▶ [EXERCISE AIM]: Word for word, transcribe the lines from the one containing "Task: Open the Max device editor icon" through the end of the entries, both included, and nothing else.

▶ [EXERCISE MATERIAL]:

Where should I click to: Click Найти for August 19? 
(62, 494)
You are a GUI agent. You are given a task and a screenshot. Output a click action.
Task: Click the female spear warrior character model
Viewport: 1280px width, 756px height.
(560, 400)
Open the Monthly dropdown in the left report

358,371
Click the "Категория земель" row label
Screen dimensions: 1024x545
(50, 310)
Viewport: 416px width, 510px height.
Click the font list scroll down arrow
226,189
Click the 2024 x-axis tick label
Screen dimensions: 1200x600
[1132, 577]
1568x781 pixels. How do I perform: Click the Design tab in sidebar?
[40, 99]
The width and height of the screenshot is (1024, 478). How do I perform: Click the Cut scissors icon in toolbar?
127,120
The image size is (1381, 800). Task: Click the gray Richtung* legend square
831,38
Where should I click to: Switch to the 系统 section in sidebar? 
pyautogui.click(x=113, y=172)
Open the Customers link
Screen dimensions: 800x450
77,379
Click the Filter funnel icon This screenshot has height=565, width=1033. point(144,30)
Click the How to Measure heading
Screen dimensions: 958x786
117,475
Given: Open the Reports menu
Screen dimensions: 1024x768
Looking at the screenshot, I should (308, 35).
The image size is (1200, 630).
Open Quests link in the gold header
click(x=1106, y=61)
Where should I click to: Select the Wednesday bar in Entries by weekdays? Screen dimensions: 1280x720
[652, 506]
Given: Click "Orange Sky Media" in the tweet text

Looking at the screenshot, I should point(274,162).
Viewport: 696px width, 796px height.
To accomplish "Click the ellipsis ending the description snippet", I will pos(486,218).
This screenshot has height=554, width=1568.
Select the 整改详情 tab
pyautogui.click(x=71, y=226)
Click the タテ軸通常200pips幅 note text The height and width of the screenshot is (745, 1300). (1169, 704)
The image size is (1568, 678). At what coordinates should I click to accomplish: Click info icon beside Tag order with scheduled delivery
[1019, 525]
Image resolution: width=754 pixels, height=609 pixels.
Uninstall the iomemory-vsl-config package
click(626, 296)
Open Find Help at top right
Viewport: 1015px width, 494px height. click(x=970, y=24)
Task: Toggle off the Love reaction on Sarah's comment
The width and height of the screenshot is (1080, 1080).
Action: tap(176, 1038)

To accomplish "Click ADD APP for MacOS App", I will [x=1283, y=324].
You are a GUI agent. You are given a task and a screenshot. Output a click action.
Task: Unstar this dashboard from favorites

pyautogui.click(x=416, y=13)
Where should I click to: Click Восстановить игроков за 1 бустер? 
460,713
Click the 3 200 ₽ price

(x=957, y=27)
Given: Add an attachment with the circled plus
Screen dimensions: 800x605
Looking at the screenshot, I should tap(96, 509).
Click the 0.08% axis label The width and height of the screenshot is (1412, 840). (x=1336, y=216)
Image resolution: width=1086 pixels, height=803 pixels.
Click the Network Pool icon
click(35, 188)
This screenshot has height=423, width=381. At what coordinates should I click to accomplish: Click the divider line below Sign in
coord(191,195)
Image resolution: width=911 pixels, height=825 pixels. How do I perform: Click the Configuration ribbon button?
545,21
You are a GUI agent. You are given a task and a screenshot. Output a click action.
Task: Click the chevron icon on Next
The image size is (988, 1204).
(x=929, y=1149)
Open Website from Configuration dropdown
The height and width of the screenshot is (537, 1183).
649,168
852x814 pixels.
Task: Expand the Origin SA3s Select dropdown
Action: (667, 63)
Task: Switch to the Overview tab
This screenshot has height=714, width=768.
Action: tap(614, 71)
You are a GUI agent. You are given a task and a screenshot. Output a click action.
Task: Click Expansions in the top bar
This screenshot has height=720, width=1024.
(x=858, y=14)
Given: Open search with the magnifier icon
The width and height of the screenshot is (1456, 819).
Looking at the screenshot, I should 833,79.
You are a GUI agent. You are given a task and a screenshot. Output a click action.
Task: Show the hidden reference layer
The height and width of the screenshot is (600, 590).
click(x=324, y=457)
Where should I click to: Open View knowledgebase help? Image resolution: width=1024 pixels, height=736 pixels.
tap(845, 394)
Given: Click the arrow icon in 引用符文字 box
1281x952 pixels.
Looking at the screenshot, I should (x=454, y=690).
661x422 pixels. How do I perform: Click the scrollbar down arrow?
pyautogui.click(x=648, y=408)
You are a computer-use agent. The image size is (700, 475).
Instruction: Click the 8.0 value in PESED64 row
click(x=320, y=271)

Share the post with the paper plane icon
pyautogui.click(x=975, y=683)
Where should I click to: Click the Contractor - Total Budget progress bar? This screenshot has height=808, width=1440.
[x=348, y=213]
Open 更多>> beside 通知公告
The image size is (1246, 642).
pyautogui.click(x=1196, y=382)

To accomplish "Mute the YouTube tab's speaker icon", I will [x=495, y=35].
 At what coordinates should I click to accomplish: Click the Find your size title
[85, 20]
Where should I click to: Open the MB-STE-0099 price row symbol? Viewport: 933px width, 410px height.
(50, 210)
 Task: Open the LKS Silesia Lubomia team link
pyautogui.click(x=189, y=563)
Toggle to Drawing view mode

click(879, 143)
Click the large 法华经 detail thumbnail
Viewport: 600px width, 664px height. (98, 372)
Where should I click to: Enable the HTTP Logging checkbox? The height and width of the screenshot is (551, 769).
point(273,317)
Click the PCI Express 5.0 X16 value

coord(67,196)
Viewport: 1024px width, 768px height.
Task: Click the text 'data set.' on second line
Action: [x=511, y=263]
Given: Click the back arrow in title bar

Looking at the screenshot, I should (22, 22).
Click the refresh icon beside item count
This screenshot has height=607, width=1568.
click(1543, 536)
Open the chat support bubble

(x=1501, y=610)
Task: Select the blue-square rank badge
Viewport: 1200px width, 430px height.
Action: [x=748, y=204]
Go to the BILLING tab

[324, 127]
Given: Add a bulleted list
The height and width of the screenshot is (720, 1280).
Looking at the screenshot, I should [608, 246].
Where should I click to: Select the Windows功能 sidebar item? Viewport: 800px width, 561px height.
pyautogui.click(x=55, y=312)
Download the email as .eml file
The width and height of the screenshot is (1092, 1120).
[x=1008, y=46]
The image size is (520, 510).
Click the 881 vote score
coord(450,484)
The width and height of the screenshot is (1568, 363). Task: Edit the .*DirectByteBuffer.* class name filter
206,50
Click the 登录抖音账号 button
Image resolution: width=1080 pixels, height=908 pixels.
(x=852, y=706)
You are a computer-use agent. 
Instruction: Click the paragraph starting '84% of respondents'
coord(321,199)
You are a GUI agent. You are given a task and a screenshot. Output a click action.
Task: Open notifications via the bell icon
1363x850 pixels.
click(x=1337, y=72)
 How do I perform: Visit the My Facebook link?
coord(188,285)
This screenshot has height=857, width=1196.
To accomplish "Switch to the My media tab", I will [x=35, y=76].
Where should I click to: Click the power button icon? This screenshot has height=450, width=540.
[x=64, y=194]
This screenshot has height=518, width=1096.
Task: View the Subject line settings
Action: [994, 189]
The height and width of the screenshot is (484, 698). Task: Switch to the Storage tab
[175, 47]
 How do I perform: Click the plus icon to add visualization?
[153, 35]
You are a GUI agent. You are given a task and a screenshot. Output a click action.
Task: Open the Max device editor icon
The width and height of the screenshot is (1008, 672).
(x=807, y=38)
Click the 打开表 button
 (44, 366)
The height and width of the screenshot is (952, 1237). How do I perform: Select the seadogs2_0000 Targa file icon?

▶ [RESPONSE TO THE EXERCISE]:
Task: Open the Max device editor icon
The width and height of the screenshot is (1008, 672).
(x=807, y=38)
Click the 打开表 button
 (44, 366)
The height and width of the screenshot is (952, 1237). How do I perform: Select the seadogs2_0000 Targa file icon?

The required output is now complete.